TEXT SHOWN:
═══
Names and Dates of First Settlers:
- A man named Turner who came to the bay when the alleged pirate incident, believed to have taken place in the late 1700's, first visited Happy Adventure.
- Another man named Albrooks came to Happy Adventure at this time, giving his name to Albrook's Head.
- After the time in which the pirates had left Happy Adventure, the residents of the early-inhabited headland settlements of Bonavista Bay next visited the area seasonally. This settling was undertaken in the 1860's in order to exploit the areas wood supplies and excellent land.
- Local oral traditions and documents point to the Powell and Moss families as among the first permanent settlers of Happy Adventure, also in the 1860's.
- The Powell's settled in what is now known as Powell's Cove.
- Joseph Cuff settled at Bonavista and changed his name to Matchim. His descendents later moved to Happy Adventure.
First Recorded Populations:
- Happy Adventure first appeared in the Census of 1869 with a population of 51.
- The population increased to 415 by 1961, and decreased to 364 in 1971.
═══
PROBLEMS TO SOLVE:
1: According to the Happy Adventure history, what population did Happy Adventure have when it first appeared in the Census of 1869?
2: According to the Happy Adventure history, why did residents of the early-inhabited headland settlements of Bonavista Bay settle the area in the 1860's?
3: Repeat the Happy Adventure history starting with "- Local oral" and going on through "364 in 1971.".
The data that comes next is separate material and has no connection to the Happy Adventure history.

Saved data entries:
═══
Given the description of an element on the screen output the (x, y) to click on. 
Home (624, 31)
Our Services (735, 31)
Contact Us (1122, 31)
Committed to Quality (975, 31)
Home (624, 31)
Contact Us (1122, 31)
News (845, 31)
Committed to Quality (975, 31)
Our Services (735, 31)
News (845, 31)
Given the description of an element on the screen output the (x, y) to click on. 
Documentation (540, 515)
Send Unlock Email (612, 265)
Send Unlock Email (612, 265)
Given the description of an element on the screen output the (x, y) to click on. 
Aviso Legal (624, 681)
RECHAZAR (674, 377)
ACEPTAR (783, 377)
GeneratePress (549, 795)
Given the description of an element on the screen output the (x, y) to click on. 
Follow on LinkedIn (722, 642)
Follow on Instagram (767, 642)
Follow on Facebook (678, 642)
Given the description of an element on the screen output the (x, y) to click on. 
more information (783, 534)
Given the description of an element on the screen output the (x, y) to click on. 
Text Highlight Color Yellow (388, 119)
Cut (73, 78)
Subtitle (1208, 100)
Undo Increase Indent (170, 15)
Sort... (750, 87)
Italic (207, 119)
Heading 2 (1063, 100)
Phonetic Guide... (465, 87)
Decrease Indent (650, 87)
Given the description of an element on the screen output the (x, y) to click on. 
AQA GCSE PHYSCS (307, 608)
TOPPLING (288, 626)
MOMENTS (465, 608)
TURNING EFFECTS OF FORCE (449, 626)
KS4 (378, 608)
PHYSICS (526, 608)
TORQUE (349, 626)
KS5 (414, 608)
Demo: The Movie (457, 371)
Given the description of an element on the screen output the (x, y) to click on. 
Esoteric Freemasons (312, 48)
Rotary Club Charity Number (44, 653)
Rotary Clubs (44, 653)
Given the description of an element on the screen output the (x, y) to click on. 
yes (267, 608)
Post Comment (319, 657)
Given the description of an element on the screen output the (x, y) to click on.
═══
TASK SOLUTIONS:
1: It had a population of 51.

2: They settled there to exploit the area's wood supplies and excellent land.

3:
- Local oral traditions and documents point to the Powell and Moss families as among the first permanent settlers of Happy Adventure, also in the 1860's.
- The Powell's settled in what is now known as Powell's Cove.
- Joseph Cuff settled at Bonavista and changed his name to Matchim. His descendents later moved to Happy Adventure.
First Recorded Populations:
- Happy Adventure first appeared in the Census of 1869 with a population of 51.
- The population increased to 415 by 1961, and decreased to 364 in 1971.